First, I'm glad to have finally joined, thanks for all the help you have posted on the site. I'm pretty knowledgeable about what I'm doing, and this is the first time I've ever had to get help. It all started about a month ago, when I was looking through autoruns and process explorer to determine why my cpu and hdd activity was high while doing nothing resource intensive on the laptop. While ruling out the normal windows updates and other items that usually account for the activity I noticed that the command lines for winlogin, svchost, explorer.exe were not right. When I started to investigate more, I found that my firewall had been completely turned off by something and that I had weird connections in netstat, Windows would not allow me to turn my firewall back on. Then before I could log or remember what all the symptoms were, my pc restarted on its own and took me to the windows login screen. Usually I am the only account on the pc but this time I was given the choice to login as Administrator or my account. I logged in my account and it went okay except that now my display had its brightness changed all the way to 0 (this is a laptop display btw) so I could barely see what I was doing and my desktop background changed to black. Eventually I figured out my group poilicy settings had been changed by an Unknown user acct and I was no longer able to do administrative tasks, or connect to the internet. I started in safe-mode and had difficulty trying to manage group policy on my pc, especially since its Windows 7 Home Premium. Oh by the way, I noticed my fiancees pc started to do the same thing, and determined through router logs that the malware was using the router to infect other pcs on the network.

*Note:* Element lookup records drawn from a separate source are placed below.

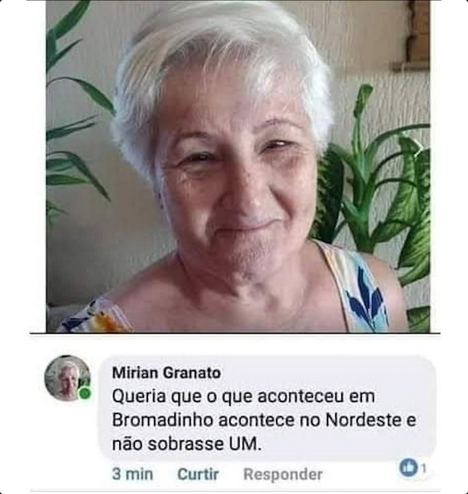The height and width of the screenshot is (494, 468).
Task: Open the large photo of the woman
Action: [238, 166]
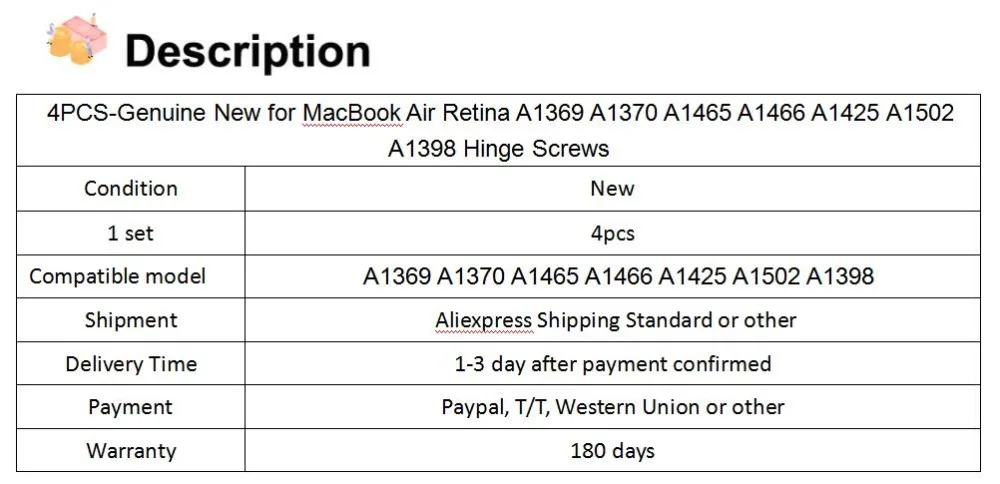Screen dimensions: 1000x484
Task: Click 4PCS-Genuine at start of title
Action: (x=126, y=113)
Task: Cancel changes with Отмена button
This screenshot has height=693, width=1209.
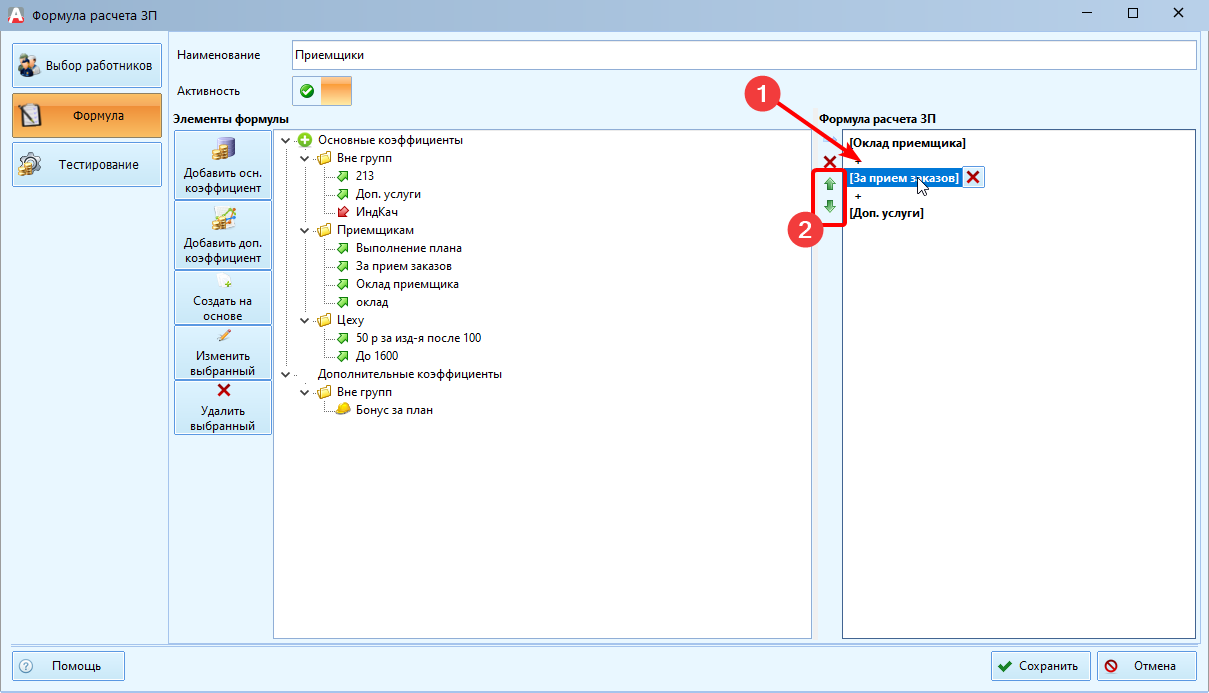Action: coord(1146,666)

Anyways to make a long story short I eventually changed the settings, got admin back and did the following:
1.Booted into recovery (Fixed Mbr, etc with bcdedit)
2.Booted into seagate tools and erased disk and reformatted
3.Disconnected router, and installed new router with different ssid and password
4.Reinstalled Windows 7 Home Premium with Service Pack 1 from an Iso burned to disk
5.Installed Windows 7 updates, installed drivers for laptop, changed firewall settings to block all incoming connections, (downloaded Microsoft security essentials with Win7 updates)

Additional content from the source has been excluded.